Après que l’OMS ait lancé cet appel hier, les autorités françaises ont annoncé le lancement d’une campagne vaccinale de rappel de vaccin anti-Covid-19 en administrant une troisième dose aux personnes ayant été vaccinées au tout début de la campagne de vaccination.

« Nous nous préparons, comme les autres pays européens, à faire cette troisième dose pour les personnes qui sont les plus âgées et les plus fragiles. Et nous le ferons à partir de la rentrée », a annoncé Emmanuel Macron dans vidéo publiée sur Instagram.

De son côté, la Maison Blanche a rejeté, mercredi soir, l’appel de l’OMS à un moratoire sur les rappels des vaccins contre le Covid-19, estimant que les États-Unis n’avaient « pas besoin » de choisir entre en administrer à leurs citoyens ou en faire don à des pays pauvres.

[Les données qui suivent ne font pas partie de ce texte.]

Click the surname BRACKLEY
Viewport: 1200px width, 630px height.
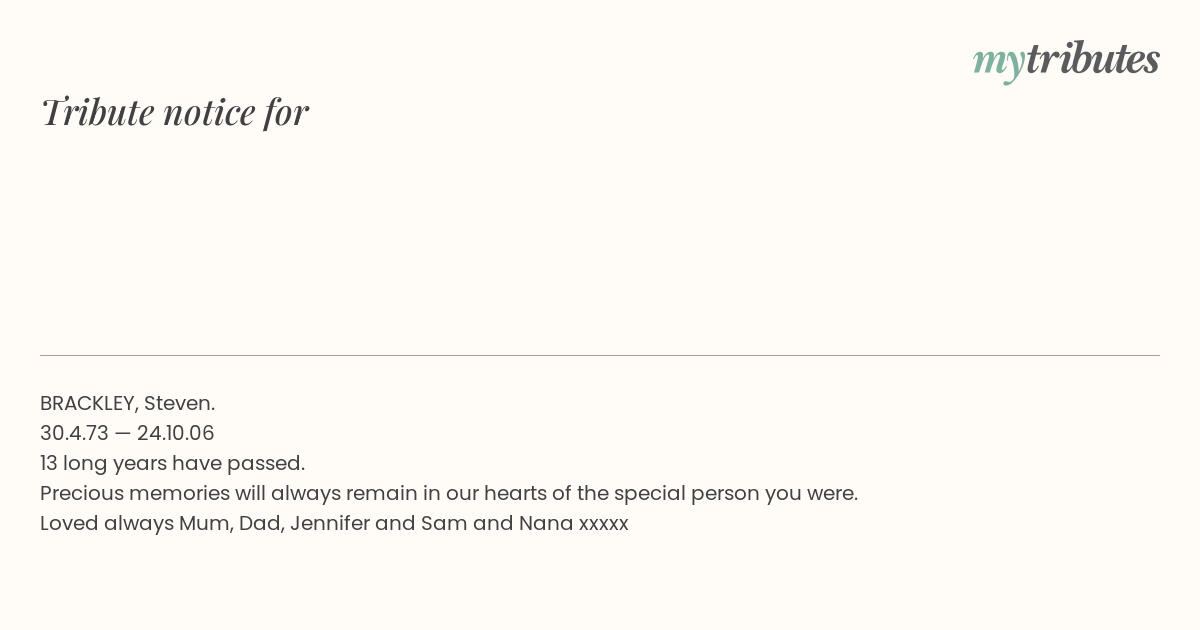[88, 403]
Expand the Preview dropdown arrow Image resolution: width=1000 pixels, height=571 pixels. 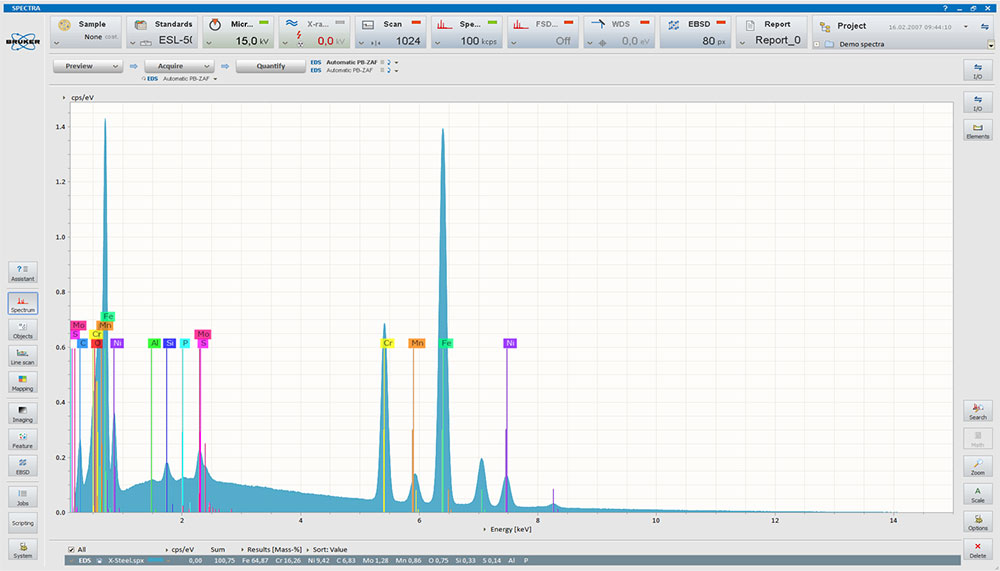click(117, 67)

« C’est une fausse alternative », a indiqué le porte-parole de la Maison Blanche, Jen Psaki, à propos de la demande de l’Organisation mondiale de la santé (OMS). « Nous pensons que nous pouvons faire les deux » et « nous n’avons pas besoin de choisir »entre administrer des rappels aux Américains, ce qui n’est d’ailleurs pas encore officiellement prévu, ou aider les pays pauvres.